Task: Write out each line from the data below that includes the word "page".
----- Records to process
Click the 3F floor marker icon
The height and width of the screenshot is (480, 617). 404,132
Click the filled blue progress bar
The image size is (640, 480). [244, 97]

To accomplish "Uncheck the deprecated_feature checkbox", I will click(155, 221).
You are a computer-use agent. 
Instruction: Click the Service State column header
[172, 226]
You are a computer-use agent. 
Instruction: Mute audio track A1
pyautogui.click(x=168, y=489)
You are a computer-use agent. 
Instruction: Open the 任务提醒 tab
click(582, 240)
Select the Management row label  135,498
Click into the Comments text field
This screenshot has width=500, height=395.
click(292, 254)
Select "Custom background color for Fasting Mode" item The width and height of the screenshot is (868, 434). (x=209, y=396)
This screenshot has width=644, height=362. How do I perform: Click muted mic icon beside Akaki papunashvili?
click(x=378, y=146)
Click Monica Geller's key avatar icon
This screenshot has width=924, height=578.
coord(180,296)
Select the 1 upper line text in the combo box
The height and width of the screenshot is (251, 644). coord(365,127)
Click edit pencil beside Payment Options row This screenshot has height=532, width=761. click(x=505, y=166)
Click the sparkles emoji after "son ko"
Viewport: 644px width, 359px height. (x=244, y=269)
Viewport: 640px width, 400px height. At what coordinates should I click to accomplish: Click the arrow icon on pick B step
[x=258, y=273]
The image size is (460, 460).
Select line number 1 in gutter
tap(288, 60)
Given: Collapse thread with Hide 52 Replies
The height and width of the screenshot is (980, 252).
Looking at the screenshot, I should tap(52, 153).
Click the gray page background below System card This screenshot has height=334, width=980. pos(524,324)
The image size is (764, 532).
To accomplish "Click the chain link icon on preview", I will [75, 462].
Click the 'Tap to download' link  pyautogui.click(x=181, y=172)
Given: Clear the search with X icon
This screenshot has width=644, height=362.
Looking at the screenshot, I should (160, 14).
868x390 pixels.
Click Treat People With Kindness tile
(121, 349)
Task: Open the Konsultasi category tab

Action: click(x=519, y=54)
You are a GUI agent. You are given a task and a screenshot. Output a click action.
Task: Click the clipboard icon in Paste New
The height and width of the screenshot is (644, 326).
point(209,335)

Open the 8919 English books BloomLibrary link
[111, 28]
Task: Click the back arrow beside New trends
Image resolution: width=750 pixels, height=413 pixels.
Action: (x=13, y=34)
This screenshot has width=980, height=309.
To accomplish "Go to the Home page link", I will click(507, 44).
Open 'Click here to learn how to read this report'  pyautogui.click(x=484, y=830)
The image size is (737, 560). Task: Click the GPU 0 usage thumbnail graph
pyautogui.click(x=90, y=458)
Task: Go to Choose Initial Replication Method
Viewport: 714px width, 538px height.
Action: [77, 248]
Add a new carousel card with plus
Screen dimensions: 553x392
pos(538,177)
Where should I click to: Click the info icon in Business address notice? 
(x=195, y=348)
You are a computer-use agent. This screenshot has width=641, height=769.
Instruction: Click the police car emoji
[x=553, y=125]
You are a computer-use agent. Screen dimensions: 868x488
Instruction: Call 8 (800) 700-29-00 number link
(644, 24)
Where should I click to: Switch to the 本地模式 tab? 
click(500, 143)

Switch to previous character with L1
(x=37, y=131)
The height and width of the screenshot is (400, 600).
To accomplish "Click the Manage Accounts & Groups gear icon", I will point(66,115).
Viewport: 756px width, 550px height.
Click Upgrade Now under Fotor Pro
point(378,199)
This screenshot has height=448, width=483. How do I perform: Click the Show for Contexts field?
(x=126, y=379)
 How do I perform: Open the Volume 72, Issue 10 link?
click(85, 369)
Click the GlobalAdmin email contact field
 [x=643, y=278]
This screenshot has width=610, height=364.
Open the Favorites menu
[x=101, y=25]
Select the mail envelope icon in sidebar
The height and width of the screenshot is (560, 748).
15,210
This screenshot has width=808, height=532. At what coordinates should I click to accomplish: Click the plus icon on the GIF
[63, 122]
----------
Written solution:
Click the gray page background below System card This screenshot has height=334, width=980. pos(524,324)
To accomplish "Go to the Home page link", I will click(507, 44).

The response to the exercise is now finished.